Summary
The exotic macrophyte Myriophyllum spicatum spread widely in Lake Opinicon, Ontario, after 1974, dominating the 2.0- to 3.5-m depth zone which had previously been largely open water. In the shallows it formed beds within the species-rich native Potamogeton–Vallisneria community. This paper compares fish and prey-invertebrate abundance and distribution (i) before and after the milfoil invasion for a series of depth zones (1972 relative to 1979–1980), and (ii) in communities of M. spicatum relative to native macrophytes in the littoral zone shallows in the summer of 1980. At a depth of 2.0–3.5 m (major M. spicatum zone), there were significantly fewer bluegill but more black crappie and golden shiner in 1979–1980 compared with 1972, and significantly fewer isopods, chironomid and trichopteran larvae, and ephemeropteran nymphs. Differences were greatest in late summer. Inshore and offshore from the M. spicatum zone, differences were minor, suggesting that the invader, not time, was responsible. At a 1.0- to 1.3-m depth in the summer of 1980, three to four times as many fish occurred during the daytime feeding period in the Potamogeton–Vallisneria community than in the M. spicatum area. In the benthos, beneath the native beds, five major taxa of prey invertebrates were three to seven times more abundant. The foliage of Potamogeton plus Vallisneria supported twice as many invertebrates per square metre in late summer than did M. spicatum. Insect emergences over the summer (May–September) were twice as high. Up to the present, the net impact of the habitat change on the fish populations of Lake Opinicon has not been great. If in the future M. spicatum were to replace the rich native macrophyte beds in the shallows, this would be cause for concern.
Methodology
The study was carried out in Lake Opinicon, Leeds County, Ontario, latitude 44'30' N longitude 76'30' W. This eutrophic lake, in the central part of the Rideau system, has an area of 890 ha, a maximum depth of 11 m, a diversified shoreline, and extensive shallow areas. Since it has previously been the site of extended fish investigations (e.g., Keast 1965, 1978a), it was a good candidate for the present study. Cow Island Bay, on the north side of the lake and adjacent to the Queen's University Biological Station, formed the study site (Fig. 1). Water depths were determined by map contours and lead lines. Plant species composition and dry weight biomass (grams per square metre) were determined on the basis of series of 10 quadrats each 1 m2. Divers gathered the material and brought it to the surface in plastic bags.

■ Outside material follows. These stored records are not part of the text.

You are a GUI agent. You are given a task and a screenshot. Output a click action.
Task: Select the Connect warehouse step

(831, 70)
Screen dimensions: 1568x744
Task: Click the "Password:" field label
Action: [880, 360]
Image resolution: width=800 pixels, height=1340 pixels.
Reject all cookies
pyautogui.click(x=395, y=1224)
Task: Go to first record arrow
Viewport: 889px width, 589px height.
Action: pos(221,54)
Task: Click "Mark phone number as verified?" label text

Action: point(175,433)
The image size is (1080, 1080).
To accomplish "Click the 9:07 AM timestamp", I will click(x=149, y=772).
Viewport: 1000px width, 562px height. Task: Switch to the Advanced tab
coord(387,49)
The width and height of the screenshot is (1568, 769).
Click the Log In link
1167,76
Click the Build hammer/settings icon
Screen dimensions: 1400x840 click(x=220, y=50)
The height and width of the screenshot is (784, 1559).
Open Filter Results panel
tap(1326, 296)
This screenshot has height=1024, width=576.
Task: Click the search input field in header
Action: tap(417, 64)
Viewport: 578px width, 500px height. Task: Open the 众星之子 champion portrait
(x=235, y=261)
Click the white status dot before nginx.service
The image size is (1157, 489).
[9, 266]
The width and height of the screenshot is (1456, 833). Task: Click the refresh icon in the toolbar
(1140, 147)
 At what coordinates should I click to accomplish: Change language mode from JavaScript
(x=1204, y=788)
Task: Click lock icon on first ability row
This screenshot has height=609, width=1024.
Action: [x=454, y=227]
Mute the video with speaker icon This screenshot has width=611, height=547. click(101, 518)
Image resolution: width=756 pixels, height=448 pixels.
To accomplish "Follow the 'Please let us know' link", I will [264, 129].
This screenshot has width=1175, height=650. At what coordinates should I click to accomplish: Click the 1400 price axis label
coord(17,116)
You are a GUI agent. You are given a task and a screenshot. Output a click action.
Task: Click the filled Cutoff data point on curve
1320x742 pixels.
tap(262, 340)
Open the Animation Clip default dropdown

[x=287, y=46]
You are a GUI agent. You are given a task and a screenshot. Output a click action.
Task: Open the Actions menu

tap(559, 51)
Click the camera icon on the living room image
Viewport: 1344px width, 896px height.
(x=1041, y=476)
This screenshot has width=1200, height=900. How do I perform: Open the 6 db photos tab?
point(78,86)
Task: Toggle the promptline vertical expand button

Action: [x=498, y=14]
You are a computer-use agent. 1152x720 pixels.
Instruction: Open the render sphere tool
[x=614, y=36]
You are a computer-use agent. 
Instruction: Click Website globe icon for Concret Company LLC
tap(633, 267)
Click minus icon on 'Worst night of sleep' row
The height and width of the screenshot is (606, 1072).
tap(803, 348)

It was washed, identified to species, and the roots and foliage were separated and dried for 24 h at 60°C. Species diversities were determined using a modified Simpson index (Rotenberry 1980). The substrate material was sampled by divers equipped with Ekman grabs. Particle sizes and organic content was determined by the method of Brady (1974). The United States Department of Agriculture particle size classification was used. However, the substrate beneath M. spicatum beds proved to be of fine suspended matter that did not lend itself to this method of particle size analysis. Subsurface water temperatures at a depth of 0.4 m were taken throughout the season in 1980 (using a Wm. H. Lambrecht continuously recording thermometer mounted on a stand 2 m from the shoreline) for a comparison of plant growth and insect emergences. Temperature and dissolved oxygen (parts per million) profiles were taken from the surface down to 7.0 m. They were based on a series of five determinations at each depth. They covered areas of M. spicatum as well as open water. A Yellow Springs Instruments temperature and oxygen probe was used.